Seulement voilà, toujours pour la même raison, il continue à imposer ses idées, au risque de piétiner d’autres bien meilleures de ses amis. Mais où a-t-il pu attraper ce goût grotesque pour les trompettes mariachis ? Est-il costaud à ce point pour que personne n’ose lui dire que c’est tout bonnement ridicule, comme cette boursoufflure “The Switch and the Spur”, ou sur “Many Shades of Black”, un slow old-school obligé de se fader cette verrue à vent ? Et enfin, comprendra-t-il qu’on n’a plus vraiment envie de ré-entendre Led Zep aujourd’hui ?

En fait, bien plus que The White Stripes, The Raconteurs lui permet de donner libre cours à ses passions, allant du hard le plus massif au garage 60’s, en passant par le blues qui fait mal. Ici, White s’amuse, et ses amis lui servent la soupe la plupart du temps. Et finalement, on n’arrive pas vraiment à lui en vouloir tant le personnage nous est sympathique. D’abord, Jack White est un guitariste hors pair. Mais aussi, et ça on le dit bien moins souvent, c’est un foutu chanteur de rock’n’roll, régulièrement génial quand il s’agit d’éructer. Et ici il ne ménage pas sa peine, quand il faut crever les tympans, c’est lui qui s’y colle – “Five on the Five”, monumental. Autre champ d’action où il est redoutable, le blues qui le voit vivre ses textes, tremolos et méchanceté de rigueur – “Top Yourself” et “Carolina Drama”, deux titres réellement magistraux.

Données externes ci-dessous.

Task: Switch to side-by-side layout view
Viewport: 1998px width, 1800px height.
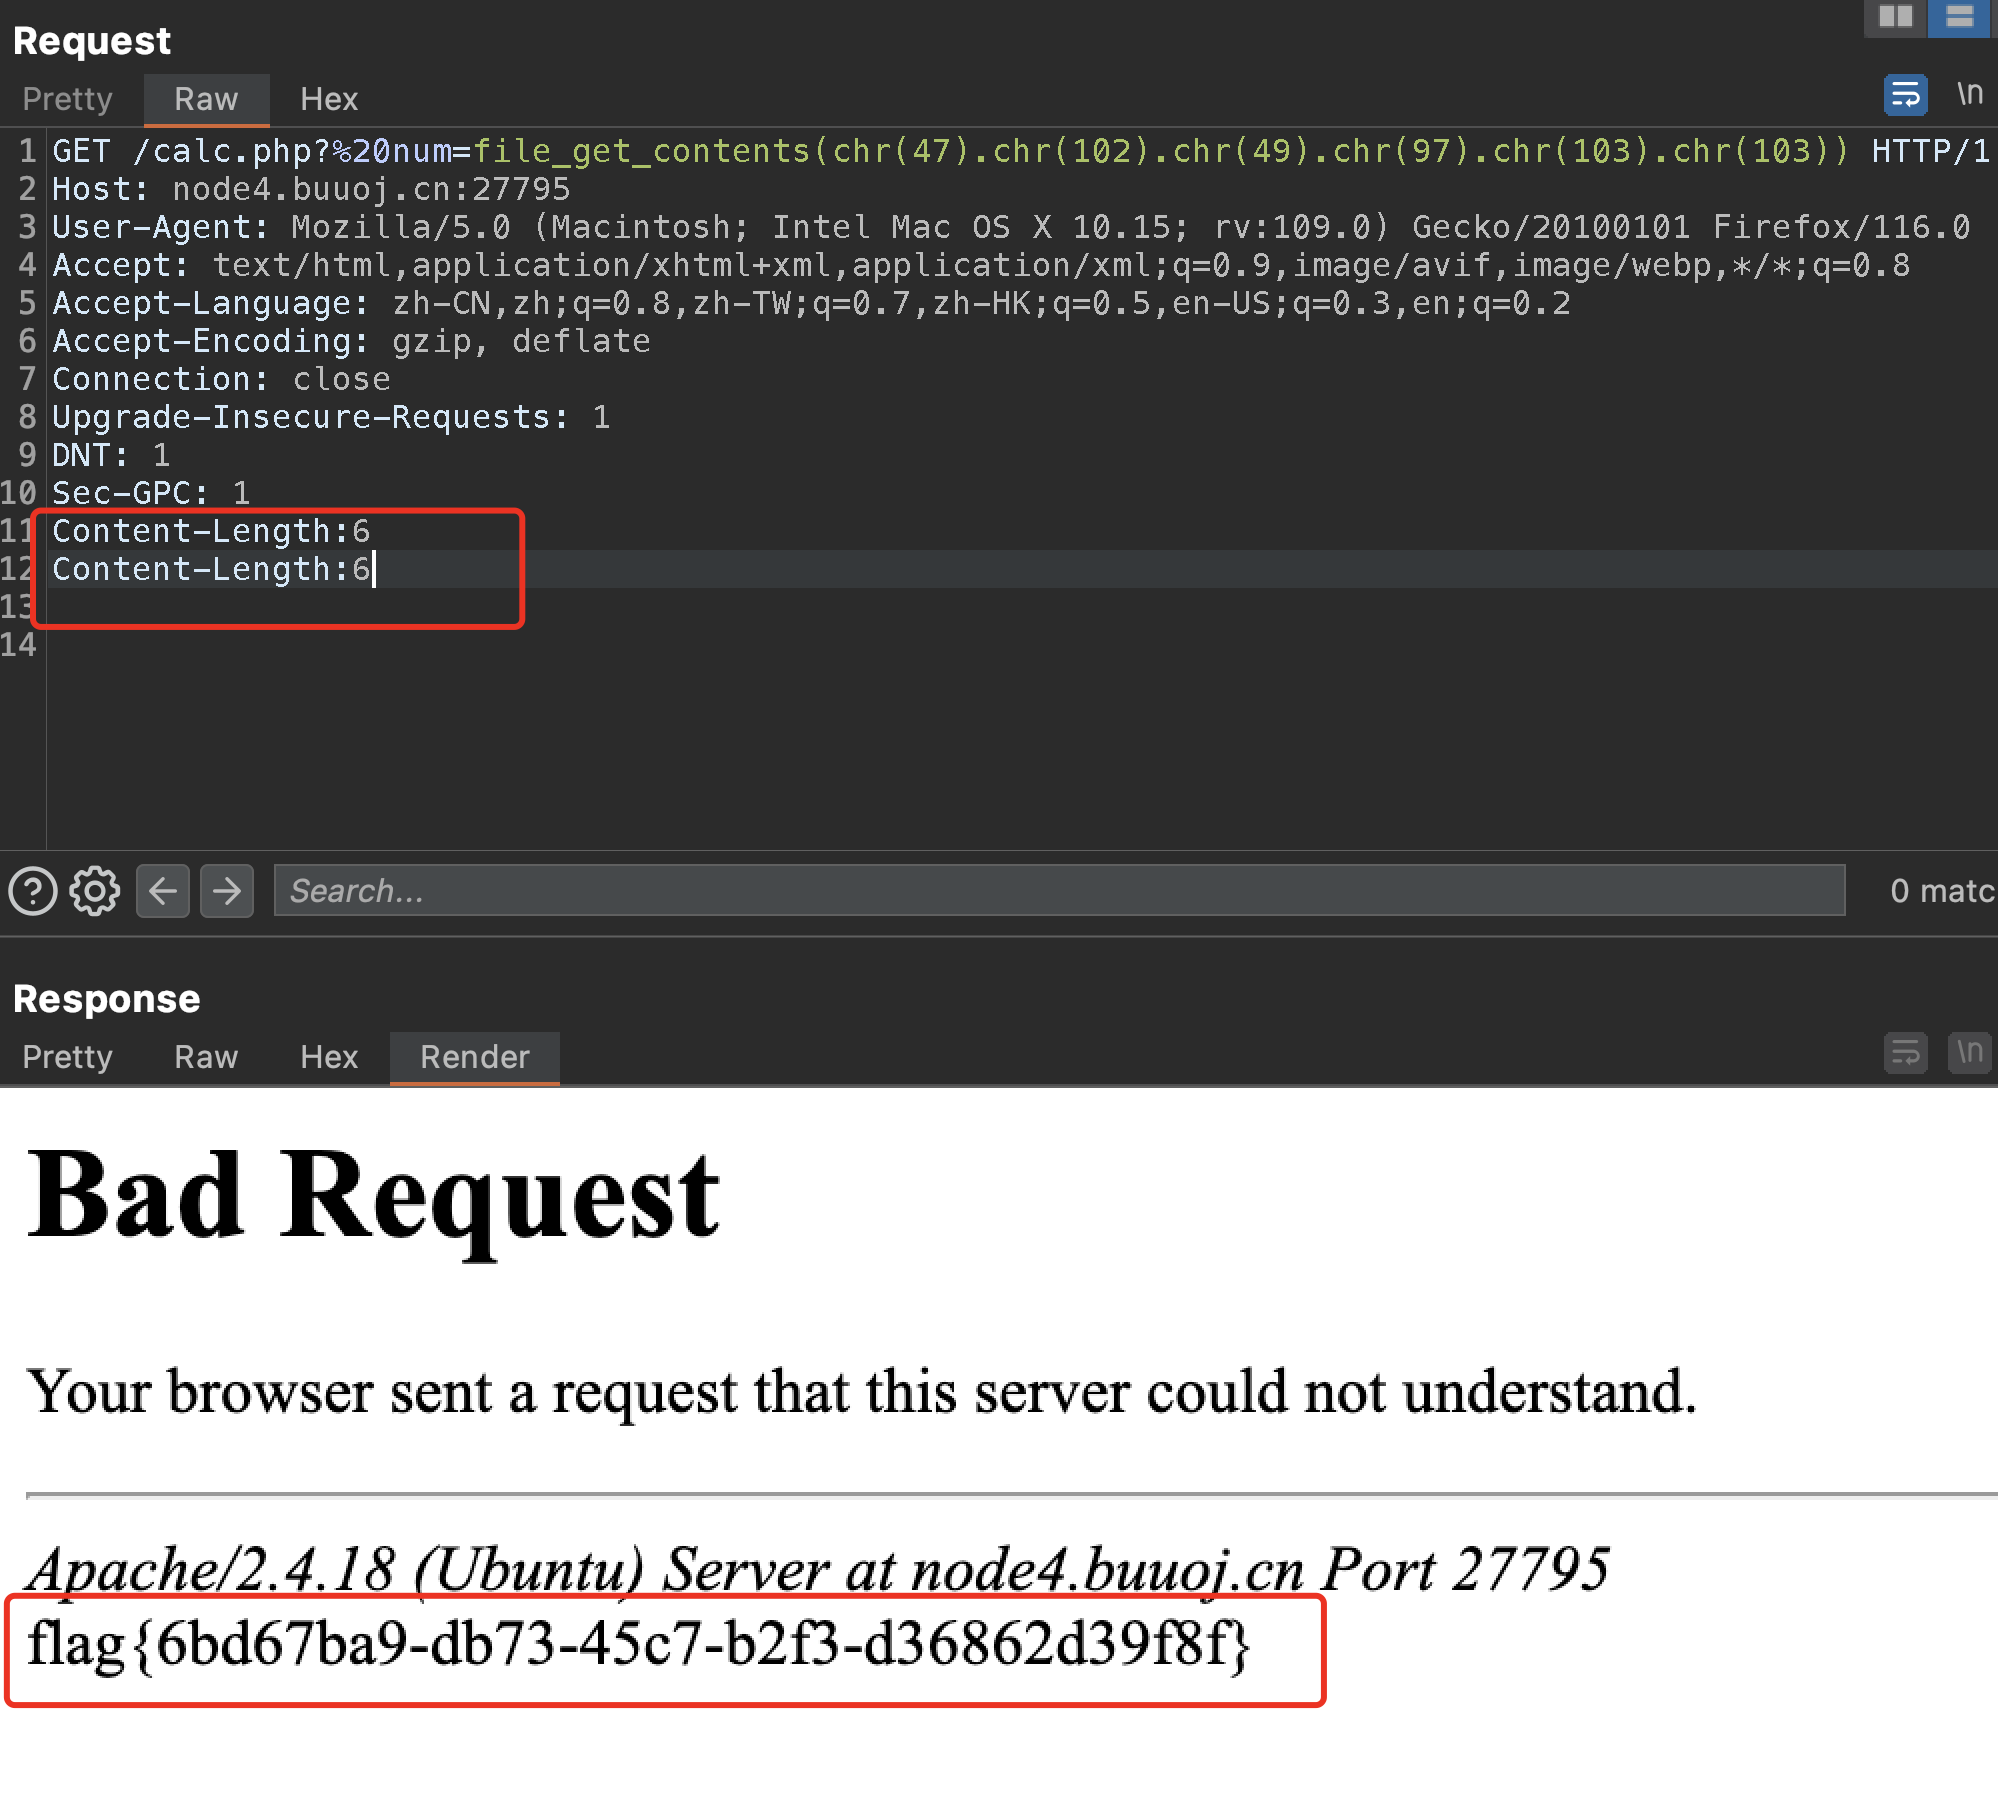Action: click(x=1895, y=17)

Vous nous direz qu’on parle beaucoup de Jack Wite et très peu des autres. Tout juste. Il faut dire que si on entend quelques fois le moineau Brendan Benson lever la voix, c’est toujours pour ouvrir le chemin à son pote. Quant aux deux autres, ce sont de simples exécutants, brillants, certes, mais tout de même. Et c’est bien là le gros défaut de The Raconteurs, sur ce deuxième album encore plus que sur le premier. Si Benson avait un peu plus voix au chapitre, sa finesse mélodique alliée à la force de frappe de White et soutenue par la rythmique massive des deux autres (vous voyez, on les oublie vite) pourrait donner naissance à de véritables merveilles. Ici et là, on voit bien qu’il essaie de se mettre en avant, pour quelques moments de grâce. Mais c’est peine perdue…

Finalement, si Jack White se contentait d’être un peu moins boulimique, un peu plus prêteur et un peu moins envahissant, The Raconteurs pourrait être un super groupe, vraiment super.